Regulatory costs exceed the estimated 2006 individual income taxes of $998 billion.
Regulatory costs dwarf corporate income taxes of $277 billion.
Regulatory costs of $1.14 trillion absorb 9 percent of U.S. gross domestic product (GDP), which was $13.06 trillion for 2006.
If regulatory costs are combined with federal fiscal year 2006 outlays of $2.654 trillion, the federal government’s share of the economy reaches 29 percent.
The Weidenbaum Center and the Mercatus Center jointly estimate that agencies spent $41 billion to administer and police the regulatory state in 2006. If one includes the $1.142 trillion in off-budget compliance costs, the total regulatory burden reaches $1.183 trillion.

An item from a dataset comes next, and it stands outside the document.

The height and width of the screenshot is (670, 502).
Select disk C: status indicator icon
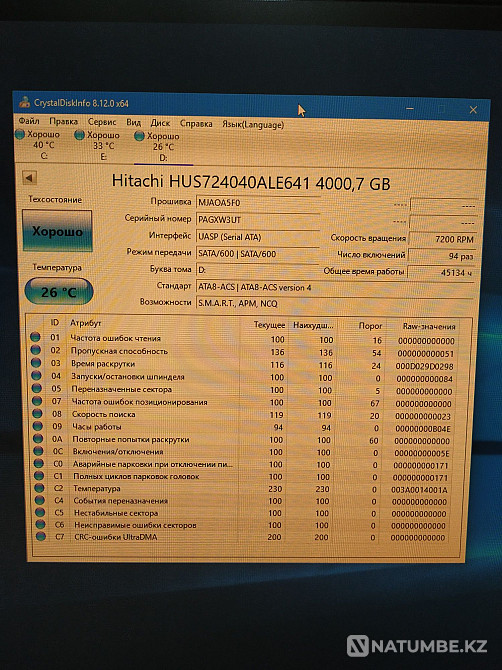click(20, 134)
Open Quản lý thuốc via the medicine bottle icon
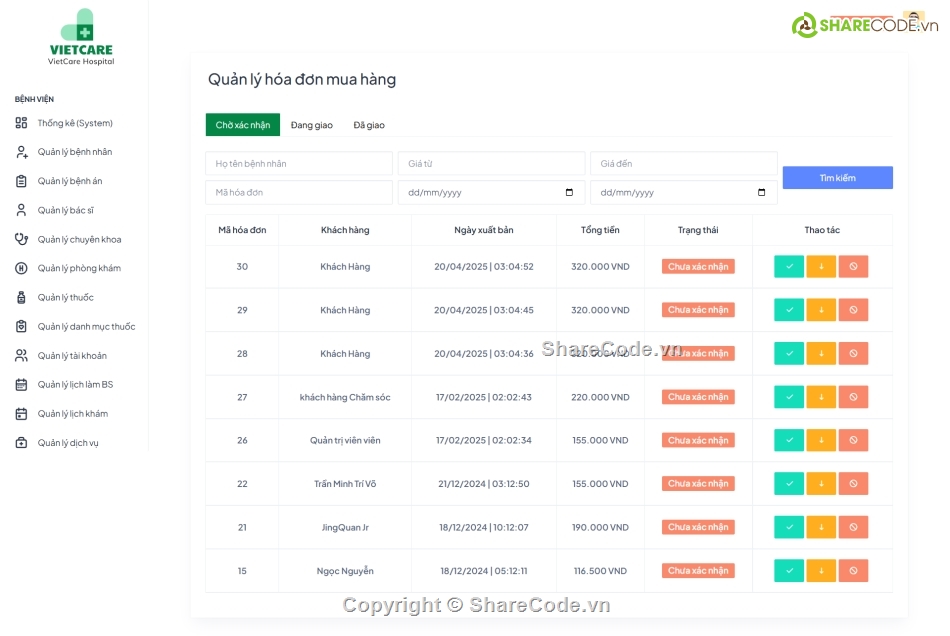 point(21,297)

The 2006 Federal Register contained 74,937 pages, a 1.4 percent increase from 2005’s 73,870 pages. Both the past two years are down from 2004’s record-high 75,676 pages.
In 2006, agencies issued 3,718 final rules, a 6 percent decline from 2005’s 3,943 rules.
Well over 48,000 final rules were issued from 1995 to 2006—that is, during Republican control of Congress.
While regulatory agencies issued 3,718 final rules, Congress passed and the president signed into law a comparatively low 321 bills in 2006. Considerable lawmaking power is delegated to unelected agencies.
In the 2006 Unified Agenda, agencies detailed 4,052 regulations now at various stages of implementation throughout the 50-plus federal departments, agencies, and commissions.
Of the 4,052 regulations now in the pipeline, 139 are “economically significant” rules with at least $100 million in economic impact. That number implies at least $13.9 billion yearly in future off-budget costs.
Economically significant rules in the works increased slightly between 2005 and 2006, from 137 to 139.
The five most active rule-producing agencies (the Departments of the Treasury, Agriculture, Interior, and Commerce, plus the Environmental Protection Agency, or EPA)—with 1,791 rules among them—account for 44 percent of all rules in the Agenda pipeline.
Of the 4,052 regulations now in the works, 787 affect small business
The mayor should have hired an old fat and ugly chief of staff. Any man who is constantly around a good looking woman like his Chief of Staff is going to get into trouble.